### [Assignment]
The response should consist of the records that follow, printed exactly.

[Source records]
******

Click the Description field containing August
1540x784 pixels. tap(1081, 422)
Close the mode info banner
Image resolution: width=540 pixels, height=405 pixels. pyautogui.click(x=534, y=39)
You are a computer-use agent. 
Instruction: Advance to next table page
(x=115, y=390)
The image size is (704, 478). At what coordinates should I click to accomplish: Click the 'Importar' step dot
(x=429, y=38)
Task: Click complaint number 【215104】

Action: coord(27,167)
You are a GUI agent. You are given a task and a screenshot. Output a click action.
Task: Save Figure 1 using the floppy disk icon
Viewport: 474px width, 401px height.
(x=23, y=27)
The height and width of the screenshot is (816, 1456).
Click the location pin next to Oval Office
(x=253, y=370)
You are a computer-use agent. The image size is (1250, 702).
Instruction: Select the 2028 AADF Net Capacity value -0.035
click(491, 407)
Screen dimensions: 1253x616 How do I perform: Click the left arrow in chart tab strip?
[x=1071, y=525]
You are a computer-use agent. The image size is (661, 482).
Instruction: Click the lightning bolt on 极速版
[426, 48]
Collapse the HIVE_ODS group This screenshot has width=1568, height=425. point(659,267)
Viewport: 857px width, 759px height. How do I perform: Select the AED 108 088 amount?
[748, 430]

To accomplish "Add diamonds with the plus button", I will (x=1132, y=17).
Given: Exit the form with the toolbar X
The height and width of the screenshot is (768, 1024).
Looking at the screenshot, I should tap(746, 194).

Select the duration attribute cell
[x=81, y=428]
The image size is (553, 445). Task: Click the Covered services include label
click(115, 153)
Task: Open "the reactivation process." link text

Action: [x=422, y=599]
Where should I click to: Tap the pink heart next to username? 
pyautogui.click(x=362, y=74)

******

### [Written answer]
Click the Description field containing August
1540x784 pixels. tap(1081, 422)
Close the mode info banner
Image resolution: width=540 pixels, height=405 pixels. pyautogui.click(x=534, y=39)
You are a computer-use agent. 
Instruction: Advance to next table page
(x=115, y=390)
The image size is (704, 478). At what coordinates should I click to accomplish: Click the 'Importar' step dot
(x=429, y=38)
Task: Click complaint number 【215104】

Action: coord(27,167)
You are a GUI agent. You are given a task and a screenshot. Output a click action.
Task: Save Figure 1 using the floppy disk icon
Viewport: 474px width, 401px height.
(x=23, y=27)
The height and width of the screenshot is (816, 1456).
Click the location pin next to Oval Office
(x=253, y=370)
You are a computer-use agent. The image size is (1250, 702).
Instruction: Select the 2028 AADF Net Capacity value -0.035
click(491, 407)
Screen dimensions: 1253x616 How do I perform: Click the left arrow in chart tab strip?
[x=1071, y=525]
You are a computer-use agent. The image size is (661, 482).
Instruction: Click the lightning bolt on 极速版
[426, 48]
Collapse the HIVE_ODS group This screenshot has width=1568, height=425. point(659,267)
Viewport: 857px width, 759px height. How do I perform: Select the AED 108 088 amount?
[748, 430]

To accomplish "Add diamonds with the plus button", I will (x=1132, y=17).
Given: Exit the form with the toolbar X
The height and width of the screenshot is (768, 1024).
Looking at the screenshot, I should tap(746, 194).

Select the duration attribute cell
[x=81, y=428]
The image size is (553, 445). Task: Click the Covered services include label
click(115, 153)
Task: Open "the reactivation process." link text

Action: [x=422, y=599]
Where should I click to: Tap the pink heart next to username? 
pyautogui.click(x=362, y=74)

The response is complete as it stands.